> [Directions]
Lines that contain the string "computer" are the ones to list; copy all of them from the records.

<<<<

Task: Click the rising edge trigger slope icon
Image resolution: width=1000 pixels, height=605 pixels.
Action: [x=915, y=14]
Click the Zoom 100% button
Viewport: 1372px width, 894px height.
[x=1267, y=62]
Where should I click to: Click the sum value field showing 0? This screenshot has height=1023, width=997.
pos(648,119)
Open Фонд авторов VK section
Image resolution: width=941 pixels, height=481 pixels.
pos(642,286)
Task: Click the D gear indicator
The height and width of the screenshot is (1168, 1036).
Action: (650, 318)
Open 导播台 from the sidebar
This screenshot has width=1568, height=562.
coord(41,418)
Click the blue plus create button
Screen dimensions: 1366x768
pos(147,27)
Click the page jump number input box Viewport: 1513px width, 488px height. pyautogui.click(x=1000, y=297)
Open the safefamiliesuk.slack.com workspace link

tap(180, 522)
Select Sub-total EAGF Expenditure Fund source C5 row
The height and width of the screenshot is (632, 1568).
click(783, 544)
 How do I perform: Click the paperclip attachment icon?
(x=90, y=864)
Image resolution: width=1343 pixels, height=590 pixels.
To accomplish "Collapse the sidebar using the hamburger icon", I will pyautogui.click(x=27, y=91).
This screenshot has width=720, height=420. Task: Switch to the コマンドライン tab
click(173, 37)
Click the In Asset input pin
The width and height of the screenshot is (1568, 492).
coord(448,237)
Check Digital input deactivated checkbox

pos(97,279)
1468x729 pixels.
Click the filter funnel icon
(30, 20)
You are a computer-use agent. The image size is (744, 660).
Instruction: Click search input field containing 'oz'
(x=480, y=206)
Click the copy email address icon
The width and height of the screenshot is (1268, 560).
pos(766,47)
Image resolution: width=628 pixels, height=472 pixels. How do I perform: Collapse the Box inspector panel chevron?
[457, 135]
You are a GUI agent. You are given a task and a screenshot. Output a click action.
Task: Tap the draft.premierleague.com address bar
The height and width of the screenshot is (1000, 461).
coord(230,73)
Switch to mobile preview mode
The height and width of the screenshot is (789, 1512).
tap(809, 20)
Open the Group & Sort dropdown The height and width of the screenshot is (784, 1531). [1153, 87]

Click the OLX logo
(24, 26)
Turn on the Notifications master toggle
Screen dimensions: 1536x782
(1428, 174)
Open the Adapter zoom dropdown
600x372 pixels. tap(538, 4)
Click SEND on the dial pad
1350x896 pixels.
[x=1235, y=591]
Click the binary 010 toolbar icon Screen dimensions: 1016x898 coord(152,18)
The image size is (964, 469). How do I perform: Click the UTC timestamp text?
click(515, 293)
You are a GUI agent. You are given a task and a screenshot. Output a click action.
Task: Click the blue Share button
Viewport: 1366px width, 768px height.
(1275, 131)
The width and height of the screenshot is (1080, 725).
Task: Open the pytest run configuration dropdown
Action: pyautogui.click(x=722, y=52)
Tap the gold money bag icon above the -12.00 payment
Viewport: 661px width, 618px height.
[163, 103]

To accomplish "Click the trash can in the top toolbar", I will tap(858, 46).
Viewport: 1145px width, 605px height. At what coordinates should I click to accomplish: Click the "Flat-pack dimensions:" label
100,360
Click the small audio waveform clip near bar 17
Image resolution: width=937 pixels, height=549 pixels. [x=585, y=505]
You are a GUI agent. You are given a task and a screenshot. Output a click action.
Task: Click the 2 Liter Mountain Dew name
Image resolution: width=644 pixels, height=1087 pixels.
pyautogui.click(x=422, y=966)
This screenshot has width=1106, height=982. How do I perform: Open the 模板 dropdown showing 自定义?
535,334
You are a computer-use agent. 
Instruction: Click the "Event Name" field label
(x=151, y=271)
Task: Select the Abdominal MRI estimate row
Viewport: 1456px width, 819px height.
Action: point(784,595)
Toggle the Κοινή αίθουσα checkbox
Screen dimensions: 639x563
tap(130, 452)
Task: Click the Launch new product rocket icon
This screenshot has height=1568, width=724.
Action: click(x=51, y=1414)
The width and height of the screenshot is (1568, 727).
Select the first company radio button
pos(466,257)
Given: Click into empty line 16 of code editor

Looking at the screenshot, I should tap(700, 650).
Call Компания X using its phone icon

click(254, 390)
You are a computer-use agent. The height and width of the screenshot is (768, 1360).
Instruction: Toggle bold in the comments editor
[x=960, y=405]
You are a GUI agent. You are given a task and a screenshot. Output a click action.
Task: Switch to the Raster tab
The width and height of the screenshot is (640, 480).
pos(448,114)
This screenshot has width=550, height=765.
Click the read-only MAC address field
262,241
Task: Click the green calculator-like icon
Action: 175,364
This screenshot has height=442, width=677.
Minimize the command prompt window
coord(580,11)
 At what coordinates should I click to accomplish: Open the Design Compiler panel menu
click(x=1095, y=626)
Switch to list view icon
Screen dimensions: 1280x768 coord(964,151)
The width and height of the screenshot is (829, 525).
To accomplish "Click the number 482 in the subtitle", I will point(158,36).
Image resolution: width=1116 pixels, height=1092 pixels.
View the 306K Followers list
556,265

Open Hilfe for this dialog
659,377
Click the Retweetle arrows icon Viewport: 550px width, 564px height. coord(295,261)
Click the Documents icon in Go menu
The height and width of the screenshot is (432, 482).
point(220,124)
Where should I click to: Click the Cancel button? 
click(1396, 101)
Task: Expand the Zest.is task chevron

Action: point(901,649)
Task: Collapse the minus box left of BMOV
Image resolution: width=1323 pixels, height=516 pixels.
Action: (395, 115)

>>>>

> [Written answer]
You are a computer-use agent. The image size is (744, 660).
You are a computer-use agent. 
You are a computer-use agent. The height and width of the screenshot is (768, 1360).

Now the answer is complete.